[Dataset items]
▼

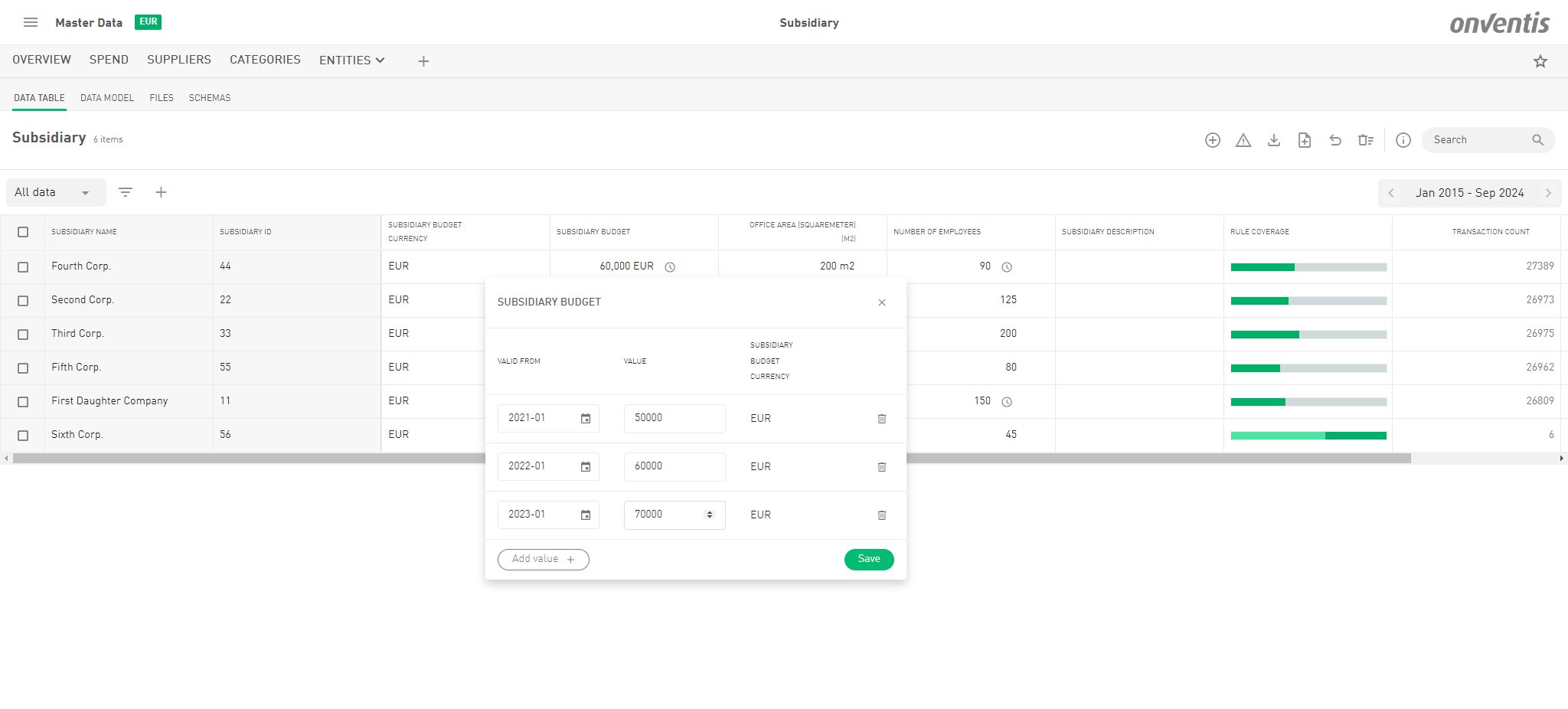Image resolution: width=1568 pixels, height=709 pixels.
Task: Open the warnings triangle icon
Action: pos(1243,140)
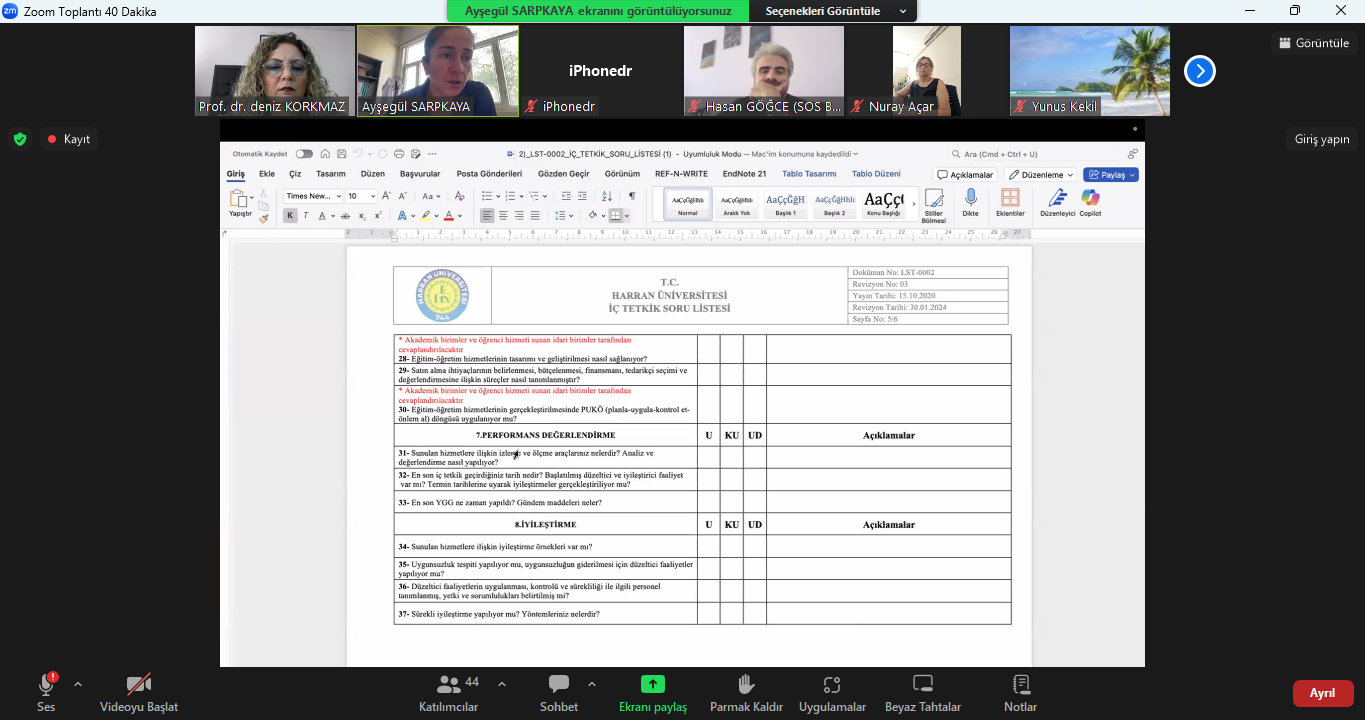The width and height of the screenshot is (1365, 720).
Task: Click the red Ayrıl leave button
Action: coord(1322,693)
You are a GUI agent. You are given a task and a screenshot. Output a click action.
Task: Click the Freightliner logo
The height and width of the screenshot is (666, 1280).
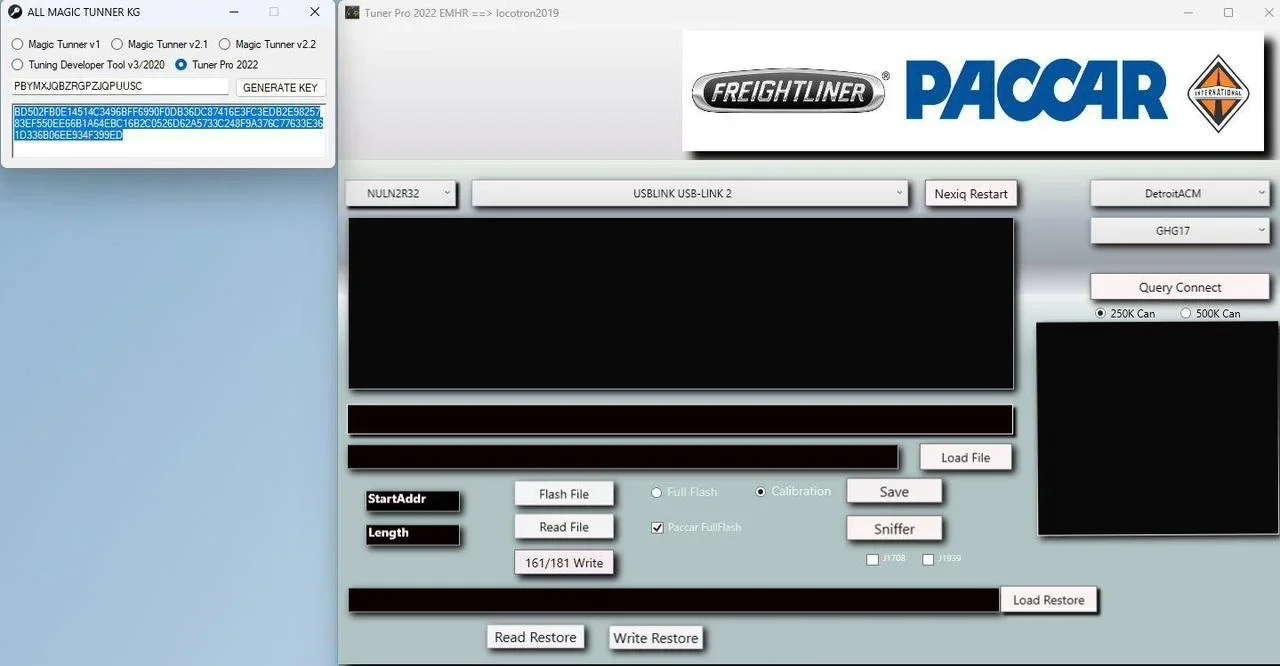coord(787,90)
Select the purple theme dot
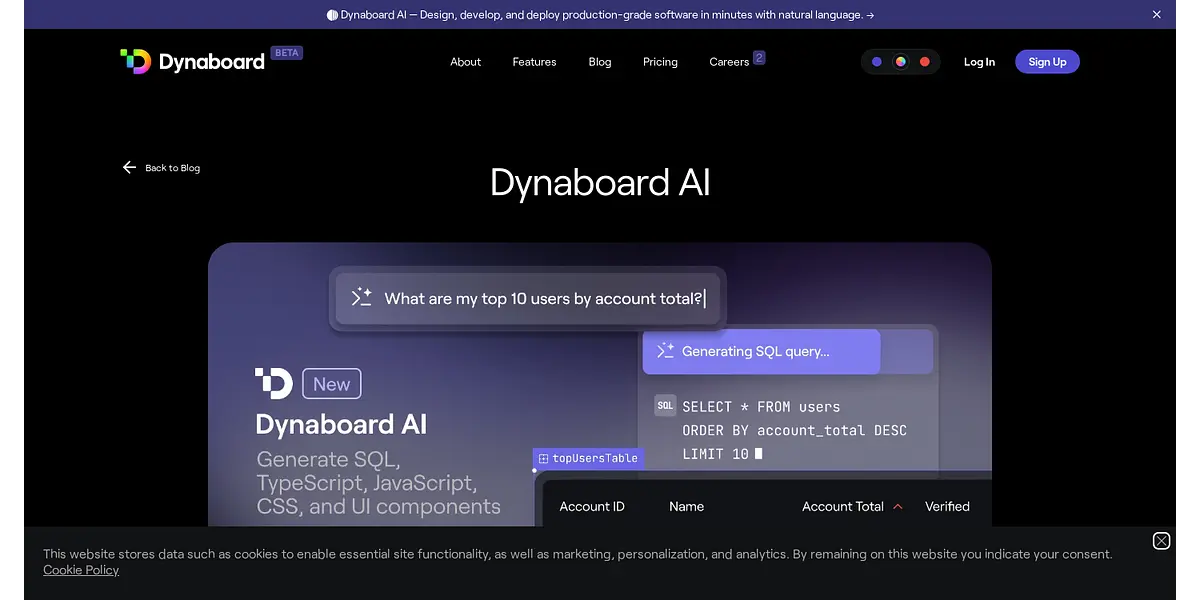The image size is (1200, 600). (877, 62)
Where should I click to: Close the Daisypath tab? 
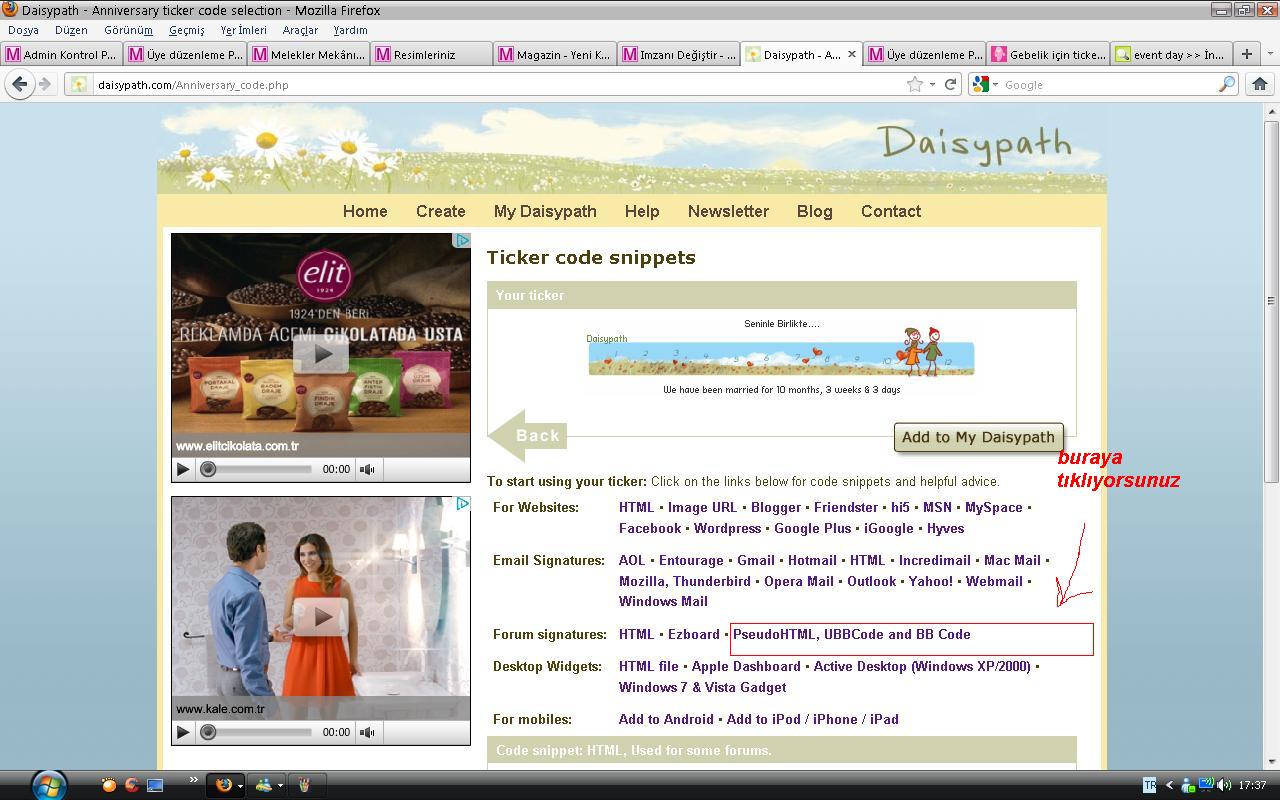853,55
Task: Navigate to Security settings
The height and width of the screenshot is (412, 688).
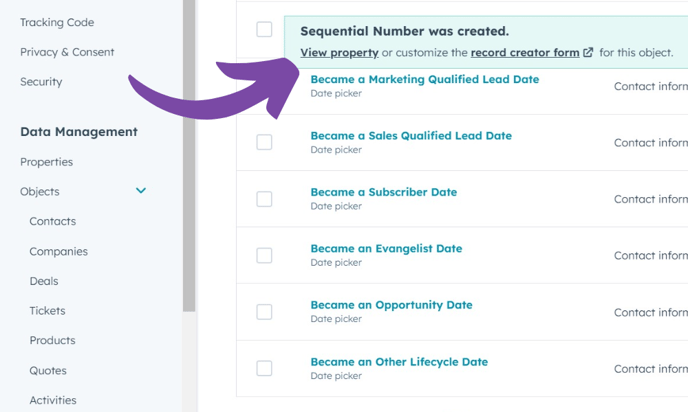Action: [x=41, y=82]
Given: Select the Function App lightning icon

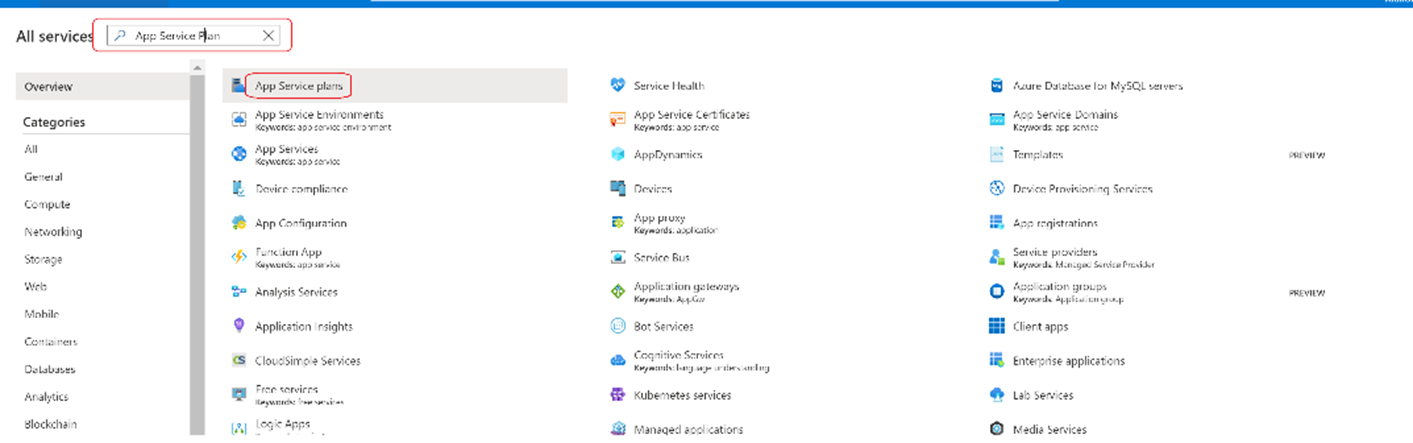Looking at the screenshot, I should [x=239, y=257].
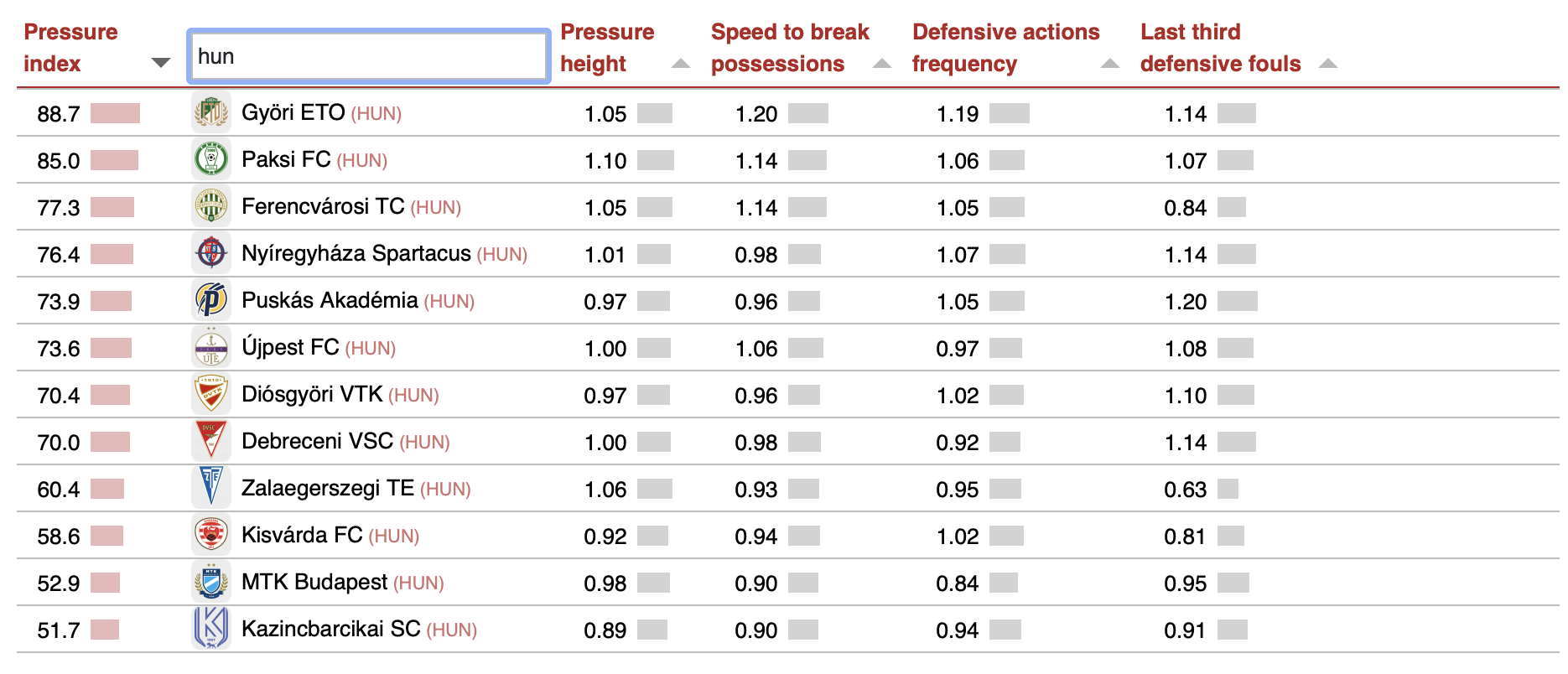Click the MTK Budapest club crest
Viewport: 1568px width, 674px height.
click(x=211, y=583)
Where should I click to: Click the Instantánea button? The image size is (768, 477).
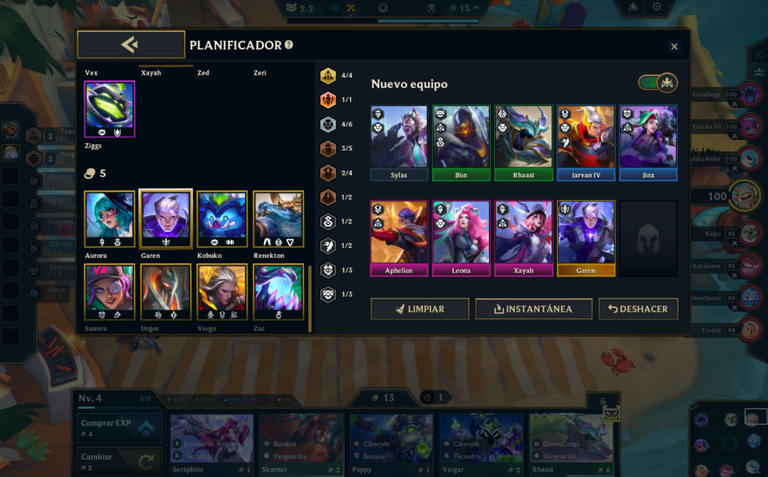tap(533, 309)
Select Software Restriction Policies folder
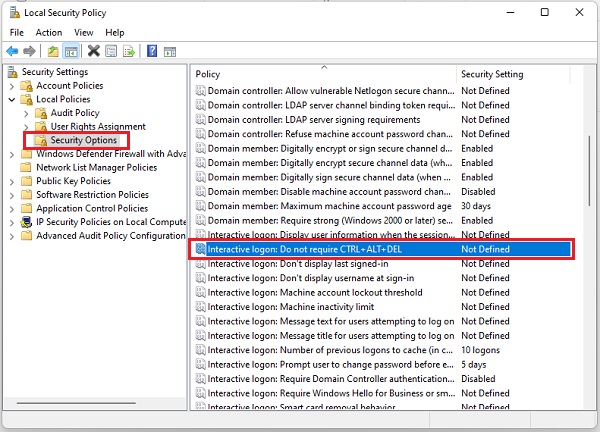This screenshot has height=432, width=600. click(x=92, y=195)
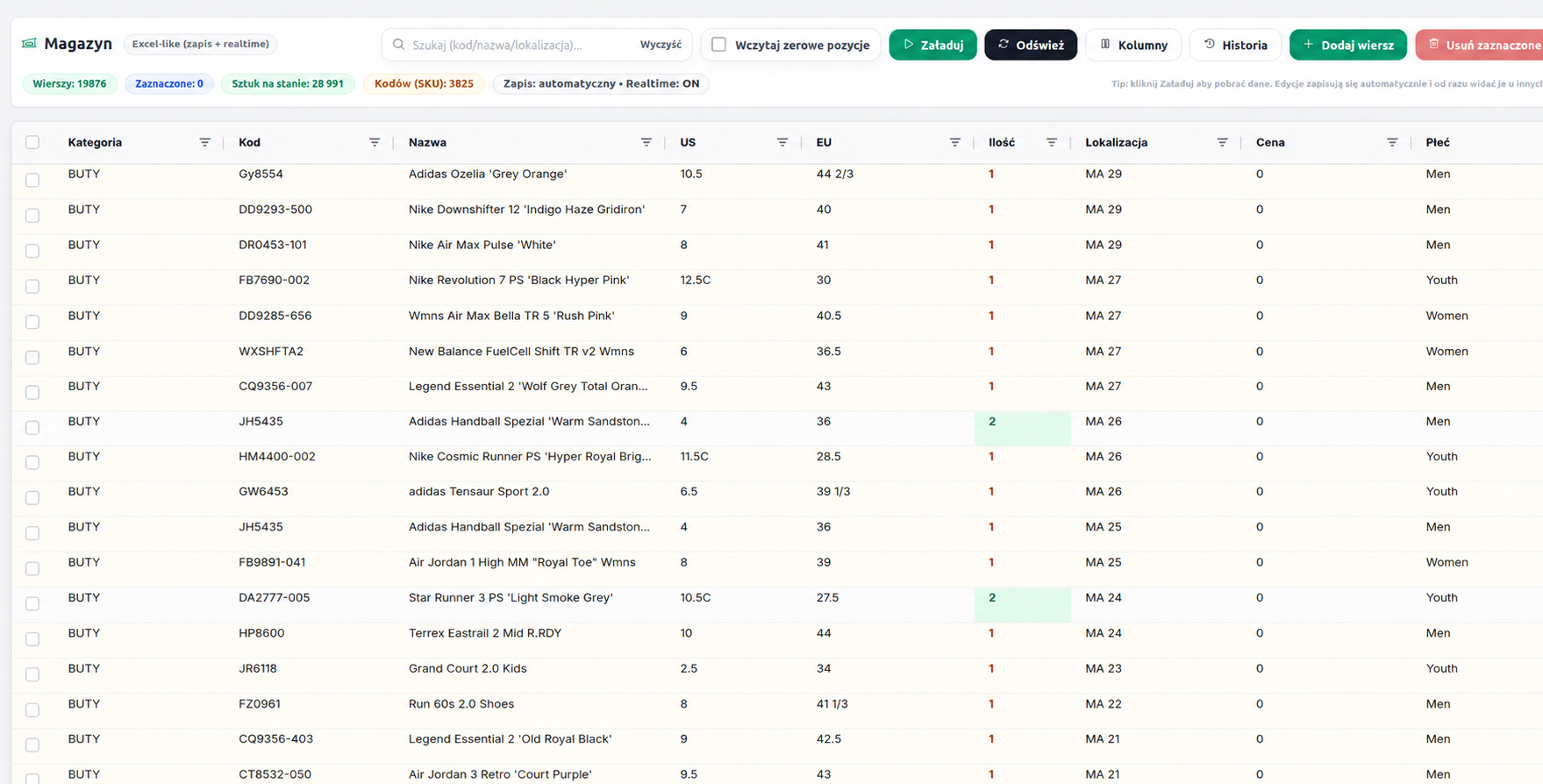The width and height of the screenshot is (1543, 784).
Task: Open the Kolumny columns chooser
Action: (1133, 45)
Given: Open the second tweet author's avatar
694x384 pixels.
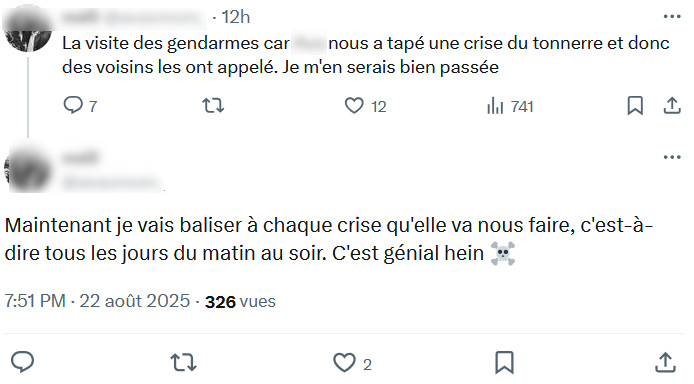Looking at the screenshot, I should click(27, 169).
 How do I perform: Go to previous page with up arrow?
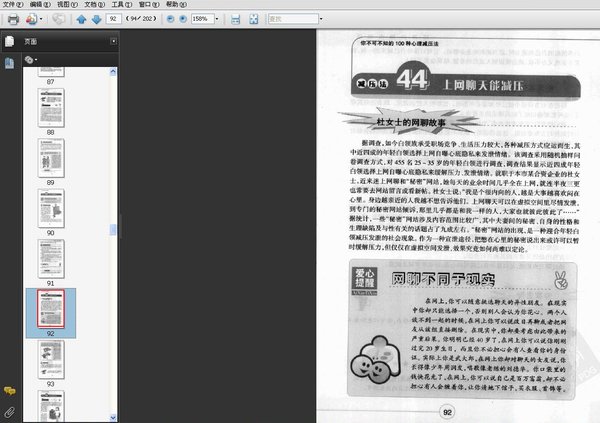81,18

▲

*WORK INSTRUCTION*: Copy exactly, please, every line from the one holding "You are a GUI" through the last line of the data, both ends included, and no pictures.

*ANSWER TO THIS PROBLEM*:
You are a GUI agent. You are given a task and a screenshot. Output a click action.
Task: Click the Freightliner logo
The height and width of the screenshot is (666, 1280).
coord(787,90)
Select the purple theme dot
The image size is (1200, 600). (877, 62)
Where should I click to: Close the Daisypath tab? 
853,55
Task: Navigate to Security settings
The height and width of the screenshot is (412, 688).
Action: [x=41, y=82]
Given: Select the Function App lightning icon

Looking at the screenshot, I should [x=239, y=257].
Click the MTK Budapest club crest
Viewport: 1568px width, 674px height.
click(x=211, y=583)
Where should I click to: Click the Instantánea button? The image size is (768, 477).
tap(533, 309)
Select Software Restriction Policies folder
This screenshot has height=432, width=600. click(x=92, y=195)
The width and height of the screenshot is (1543, 784).
Task: Open the Kolumny columns chooser
Action: (1133, 45)
Given: Open the second tweet author's avatar
694x384 pixels.
Looking at the screenshot, I should click(27, 169).
 How do I perform: Go to previous page with up arrow?
81,18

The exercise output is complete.